Brazil is supposed to be a successful capitalist economy, but the city of Salvador is now shut down by bandits on the rampage in a police strike. Capitalism is an ideal type which always co-exists with others and it is lazy to extrapolate from cases we are familiar with to "the end of Western capitalism". We live in the American empire. The Pentagon is the largest socialist collective in world history. Contracts are awarded by gift, not tender. They are capable of bringing down world war on us all and who knows what the sides will be, never mind who will win?

There is a demand at this time for simple general messages of analysis and prophecy and I must confess I sometimes try to meet that demand. But as anthopologists, we surely require our analysies to be more concrete than those on offer from Wallerstein and Harvey?

As with many things, it can be examine-d from a micro and macro level. Europe suffers from many similar problems and states have attempted to deal with these problems in different ways.For example dwindeling tax reveniews and low birth rates. Obviously Sweden and Greece have attacked the problem differently. I think it might be good to envisage these issues from a strutuational perspective. The cultural constraints and global capitalist structures which  states have to consider limit the choices that can be made. 
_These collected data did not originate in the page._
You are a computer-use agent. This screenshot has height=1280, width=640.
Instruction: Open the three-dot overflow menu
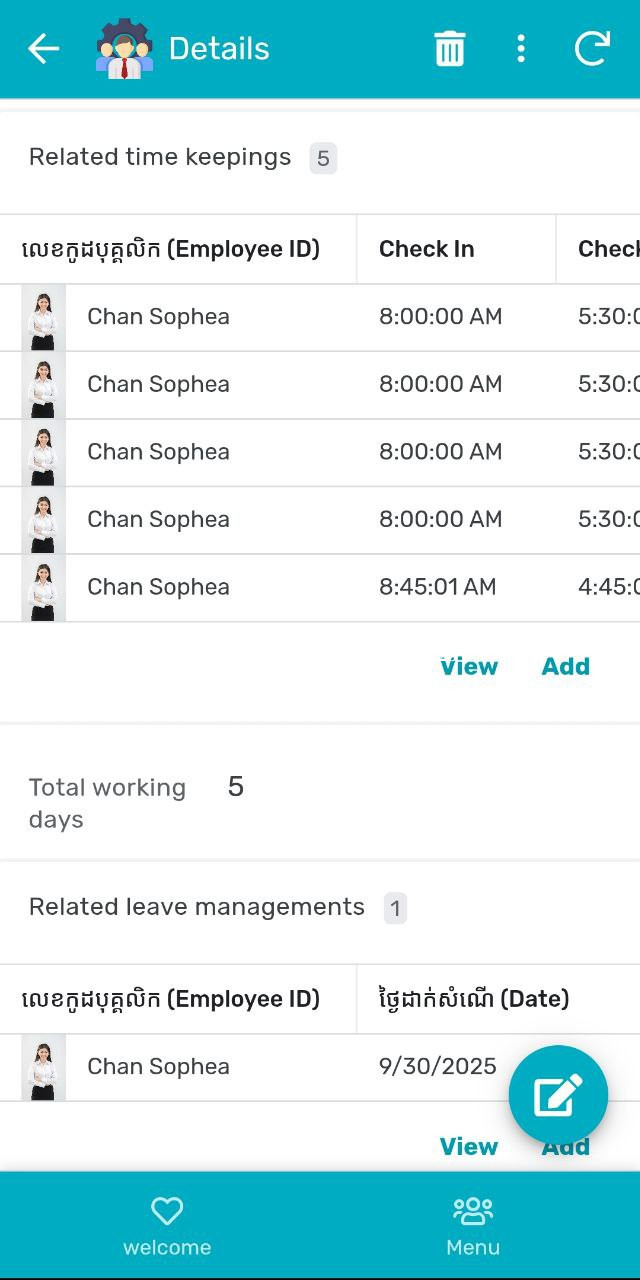click(x=520, y=49)
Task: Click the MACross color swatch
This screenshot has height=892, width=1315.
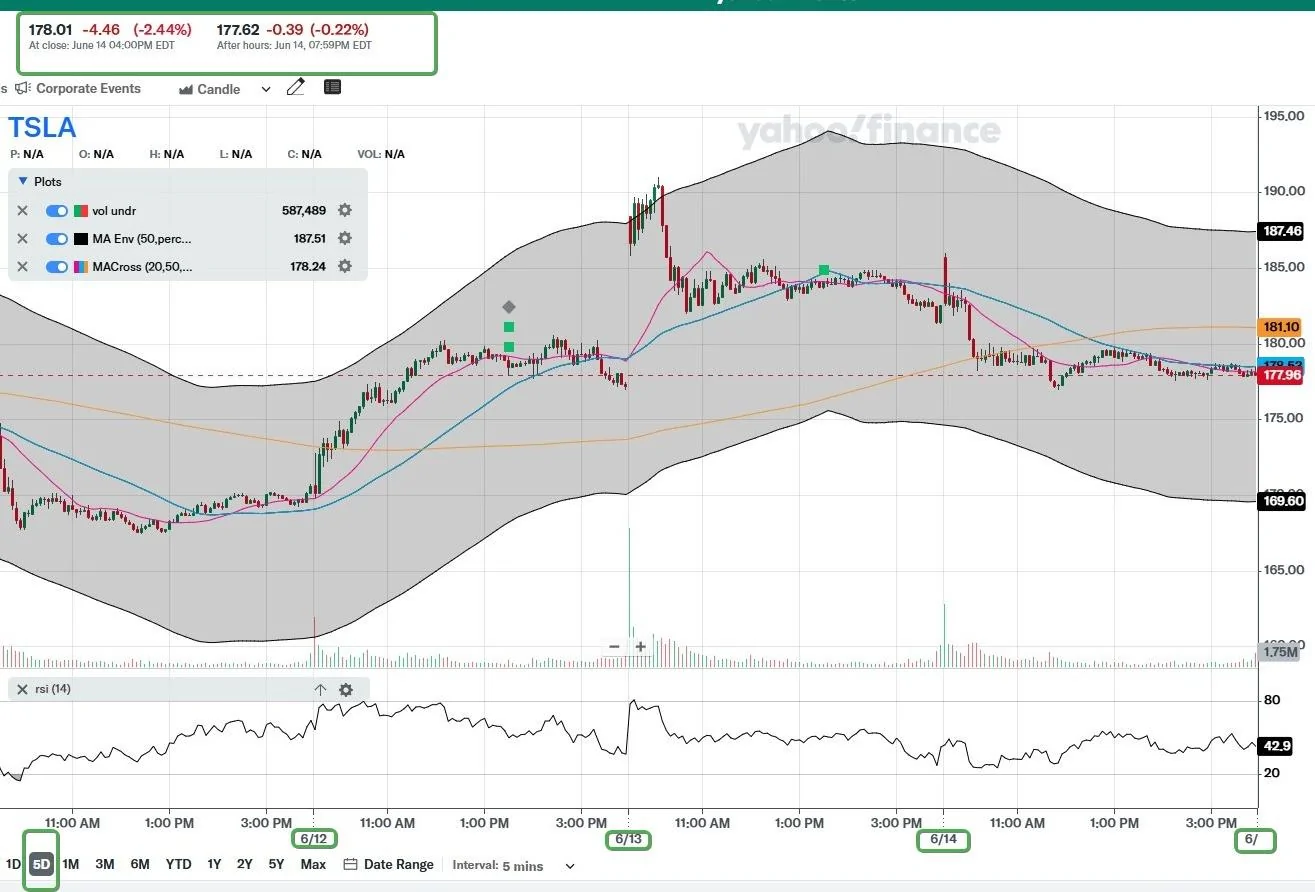Action: pos(81,267)
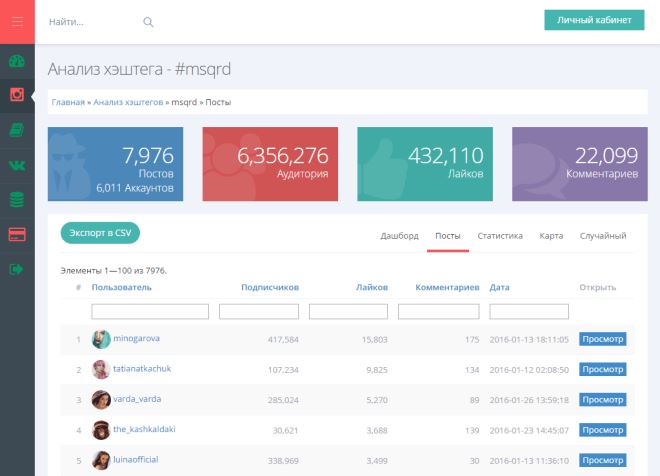Click the Личный кабинет button
The width and height of the screenshot is (660, 476).
(594, 20)
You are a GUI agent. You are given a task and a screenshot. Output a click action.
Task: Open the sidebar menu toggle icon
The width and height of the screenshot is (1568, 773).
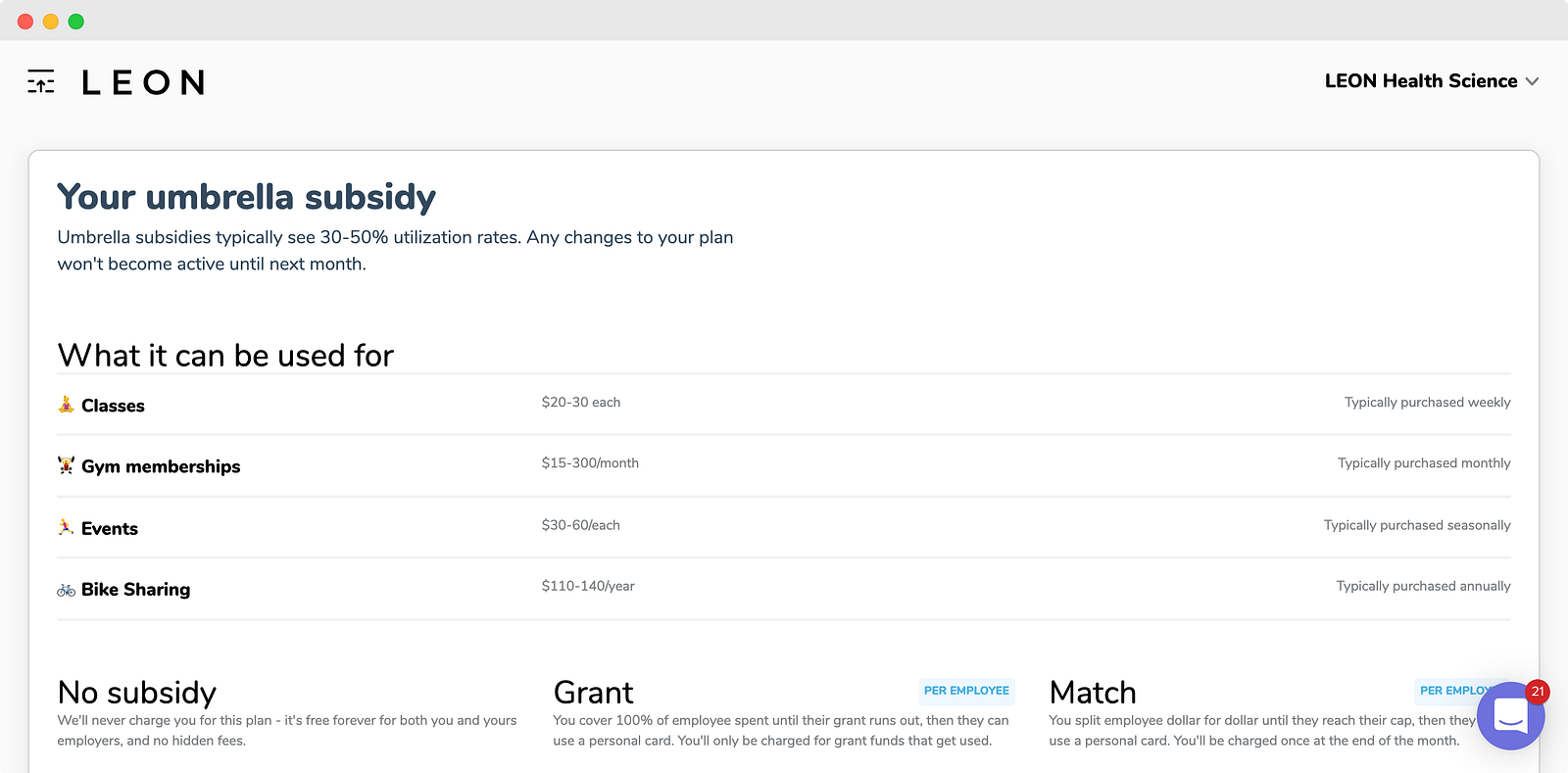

I saw interesting lecture by M.Herzfeld a while back.He suggested that Greece being patron/client based society was being manipulated by'patrons' (multi-nationals and powerful countries) in the same way patrons cultivate clients in a Greek village. this might not be the way business is done elsewhere but the goals of powerful others are the same and thus the result appears to be the same. So capitalism is not run the same in Greece as elsewhere but results such as increased market share, consumerism, increased debt and the dis-investment in local production are the result.   the process of those differences is what I find interesting :)

Thanks, Simeon. That seems very reasonable. We can't agree about everything. I came across another place here where I commented on Wallerstein. John McCreery posted a discussion in the Human Economy Group, Immanuel Wallerstein and the crisis of capitalism, to which I replied and not much happened after that. Maybe a sense of deja vu contributed to the tone of my contribution to your thread.

We have a major problem at the OAC. Because we allowed members to start their own Group from the beginning, We now have a huge number of them, many moribund or completely inactive because their owners didn't take responsibility for keeping the conversation going or participants just got fed up. John has been persistent in claiming that we should cull the inactive Groups and put them in an archive somewhere. Certainly new members often point out to me that there is so much to look at here, it takes a while to find their way around. You probably didn't know about these other threads when posting yours. I have come round to John's perspective, but it will take a major effort to reorganize our site and energies seem to be a bit low in the Admins group right now. I find that just contributing to the discussions that interest me and greeting new members is a job by itself. Abraham not long ago tried to galvanize some activity through the Action Group 4 OAC and several people showed an interest in helping to renovate our site. But without consistent collective leadership, this just becomes just more talk for the archive and nothing gets done.

Of course we all have our personal preoccupations too. I have been spening much of the last week working on a paper that deals at greater length with some of the issues touched on here concerning how we should think about "capitalism".

The human economy in a revolutionary moment

This is the edited transcript of an improvised talk for a seminar, “Social movements and the solidarity economy”, organized by Jean-Louis Laville and Geoffrey Pleyers, EHESS, Paris, 2 February 2012.

I have opened up a discussion of it at The Human Economy Group, taking my chances in the labyrinth of OAC discussions. My main aim is the reflect on an ongoing anthropological and political conversation with David Graeber. This hinges on the (sterile?) contrast between revolutionary and reformist approaches to economic change and the stories we attach to them.